Without any omission, reproduce the records that follow.

- **Information given**:
== Segment start ==
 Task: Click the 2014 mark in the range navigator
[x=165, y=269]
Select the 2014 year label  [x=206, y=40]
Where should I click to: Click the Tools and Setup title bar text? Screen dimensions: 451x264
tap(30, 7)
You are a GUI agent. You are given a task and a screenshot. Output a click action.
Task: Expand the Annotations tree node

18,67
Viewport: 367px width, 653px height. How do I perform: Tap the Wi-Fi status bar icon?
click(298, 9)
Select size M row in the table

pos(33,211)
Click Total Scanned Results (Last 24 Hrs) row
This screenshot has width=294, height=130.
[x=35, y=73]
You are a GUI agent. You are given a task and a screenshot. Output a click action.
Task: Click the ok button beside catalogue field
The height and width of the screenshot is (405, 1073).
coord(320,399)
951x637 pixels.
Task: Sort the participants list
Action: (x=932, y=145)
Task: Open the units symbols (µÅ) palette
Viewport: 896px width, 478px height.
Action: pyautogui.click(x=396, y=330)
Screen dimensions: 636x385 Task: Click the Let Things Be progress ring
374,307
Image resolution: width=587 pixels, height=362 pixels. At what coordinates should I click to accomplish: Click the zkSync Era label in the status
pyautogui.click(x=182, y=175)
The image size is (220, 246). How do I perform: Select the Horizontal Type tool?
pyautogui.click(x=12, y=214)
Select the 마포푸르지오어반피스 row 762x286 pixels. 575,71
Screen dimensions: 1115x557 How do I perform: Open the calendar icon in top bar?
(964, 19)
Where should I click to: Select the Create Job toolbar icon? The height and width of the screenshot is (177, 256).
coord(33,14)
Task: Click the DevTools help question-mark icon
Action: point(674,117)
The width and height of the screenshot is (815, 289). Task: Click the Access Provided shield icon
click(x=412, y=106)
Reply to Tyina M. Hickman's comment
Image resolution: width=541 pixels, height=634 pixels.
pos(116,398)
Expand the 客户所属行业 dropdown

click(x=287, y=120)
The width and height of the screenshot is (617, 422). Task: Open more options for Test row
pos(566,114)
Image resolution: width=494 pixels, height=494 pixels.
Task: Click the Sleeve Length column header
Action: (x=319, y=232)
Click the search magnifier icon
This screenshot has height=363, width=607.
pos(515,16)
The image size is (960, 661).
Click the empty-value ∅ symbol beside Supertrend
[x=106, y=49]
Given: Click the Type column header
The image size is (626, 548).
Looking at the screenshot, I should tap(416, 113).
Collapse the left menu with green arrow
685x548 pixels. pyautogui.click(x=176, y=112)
== Segment end ==
- **Answer to this task**:
 Task: Click the 2014 mark in the range navigator
[x=165, y=269]
Select the 2014 year label  [x=206, y=40]
Where should I click to: Click the Tools and Setup title bar text? Screen dimensions: 451x264
tap(30, 7)
You are a GUI agent. You are given a task and a screenshot. Output a click action.
Task: Expand the Annotations tree node

18,67
Viewport: 367px width, 653px height. How do I perform: Tap the Wi-Fi status bar icon?
click(298, 9)
Select size M row in the table

pos(33,211)
Click Total Scanned Results (Last 24 Hrs) row
This screenshot has width=294, height=130.
[x=35, y=73]
You are a GUI agent. You are given a task and a screenshot. Output a click action.
Task: Click the ok button beside catalogue field
The height and width of the screenshot is (405, 1073).
coord(320,399)
951x637 pixels.
Task: Sort the participants list
Action: (x=932, y=145)
Task: Open the units symbols (µÅ) palette
Viewport: 896px width, 478px height.
Action: pyautogui.click(x=396, y=330)
Screen dimensions: 636x385 Task: Click the Let Things Be progress ring
374,307
Image resolution: width=587 pixels, height=362 pixels. At what coordinates should I click to accomplish: Click the zkSync Era label in the status
pyautogui.click(x=182, y=175)
The image size is (220, 246). How do I perform: Select the Horizontal Type tool?
pyautogui.click(x=12, y=214)
Select the 마포푸르지오어반피스 row 762x286 pixels. 575,71
Screen dimensions: 1115x557 How do I perform: Open the calendar icon in top bar?
(964, 19)
Where should I click to: Select the Create Job toolbar icon? The height and width of the screenshot is (177, 256).
coord(33,14)
Task: Click the DevTools help question-mark icon
Action: point(674,117)
The width and height of the screenshot is (815, 289). Task: Click the Access Provided shield icon
click(x=412, y=106)
Reply to Tyina M. Hickman's comment
Image resolution: width=541 pixels, height=634 pixels.
pos(116,398)
Expand the 客户所属行业 dropdown

click(x=287, y=120)
The width and height of the screenshot is (617, 422). Task: Open more options for Test row
pos(566,114)
Image resolution: width=494 pixels, height=494 pixels.
Task: Click the Sleeve Length column header
Action: (x=319, y=232)
Click the search magnifier icon
This screenshot has height=363, width=607.
pos(515,16)
The image size is (960, 661).
Click the empty-value ∅ symbol beside Supertrend
[x=106, y=49]
Given: Click the Type column header
The image size is (626, 548).
Looking at the screenshot, I should tap(416, 113).
Collapse the left menu with green arrow
685x548 pixels. pyautogui.click(x=176, y=112)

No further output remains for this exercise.